The pope’s harsh and condemnatory press release was published a week after the Pennsylvania grand jury report and years after episcopal leadership assured Americans that they had a solid grip on the child abuse crisis. Francis’s remarks also came after a statement from the Vatican, authored by Greg Burke, the director of the Holy See Press Office, who called the abuses “criminal and morally reprehensible.”
While previous appeals from the pope addressing child sexual abuse have been limited to certain bishops or countries, Francis’s personal letter was addressed to “the people of God,” or the worldwide Catholic community. He quoted a Gospel passage that reads: “If one member suffers, all suffer together.”
For many of the world’s 1.2 billion practicing Catholics, their leader’s words ring especially hollow after systemic pedophilia was first revealed within the Church 16 years ago. Where was Francis’s outraged response before the Pennsylvania court’s findings?
Even now, the cover-up continues.

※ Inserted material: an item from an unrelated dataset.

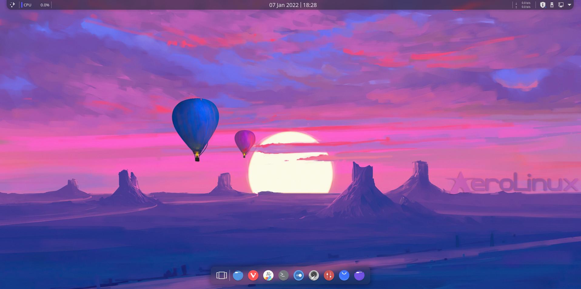Open the KDE Plasma application launcher

pyautogui.click(x=12, y=5)
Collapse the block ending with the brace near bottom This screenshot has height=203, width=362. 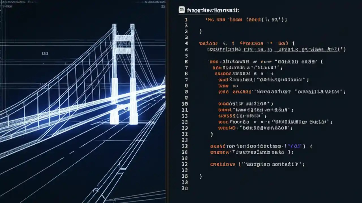click(201, 176)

After pleas from the church, the grand jury’s findings were partially redacted to protect the identities of some of the perpetrators.
David Gibson, the head of the Fordham University Center for Religion and Culture and a well-known Catholic polemicist, explained: “The dioceses in Pennsylvania did not want to publicly list all of those who had allegations … there was no push by the church to do it.”
Gibson believes that the age of the allegations — most of which occurred before the 2000s — has served as an excuse for the church to remain silent. Before the grand jury report, only a very small minority of churches and diocese identified their offenders.
The pope’s blind spot
For his part, at least Francis was careful to use the pronoun “we” in his public letter, taking much-deserved responsibility for how the abuses have been handled.
The Holy See could have been describing his own role in the cover-up when he wrote: “With shame and repentance, we acknowledge as an ecclesial community that we were not where we should have been, that we did not act in a timely manner, realizing the magnitude and the gravity of the damage done to so many lives. We showed no care for the little ones; we abandoned them.”
When the victims of a serial pedophile priest in Chilé accused Bishop Juan Barros Madrid of covering up and defending their abuser, Francis responded by calling the accusations “slander” and demanding “proof.” Only after feeling intense pressure from the advocates of child abuse survivors did the Vatican send their top investigator to Chilé.
“[T]he fight against pedophilia is not a priority for Francis,” said Emiliano Fittipaldi, the author of a book called “Lust” which details the rampant sex abuse in the Vatican. His disparaging remarks came after Francis granted a leave of absence to Cardinal George Pell, the highest ranking Catholic priest to be formally charged with sex abuse crimes.
Let down by the Papacy
Many of Francis’s supporters were hopeful when, nine months after he became the pope, he created a commission to examine child sex abuse among the clergy. However, two abuse survivors that were openly critical of the church were either forced out or resigned from the group, and Francis declined to act on the commission’s recommendations to create a tribunal to punish bishops who covered up abuses after resistance from the Vatican.
Therefore, some Catholics may have trouble believing their pope’s promise on Monday, when he wrote: “It is essential that we, as a Church, be able to acknowledge and condemn, with sorrow and shame, the atrocities perpetrated by consecrated persons, clerics, and all those entrusted with the mission of watching over and caring for those most vulnerable.”
Francis, like the rest of the church that he oversees, has a long way to go if he wants to convince Catholics around the world that he is serious about holding the clergy accountable for the most vile of crimes. And it shouldn’t take a grand jury report to galvanize the Vatican to take action.
Their response is almost as horrendous and sickening as the brutal crimes that the church is covering up.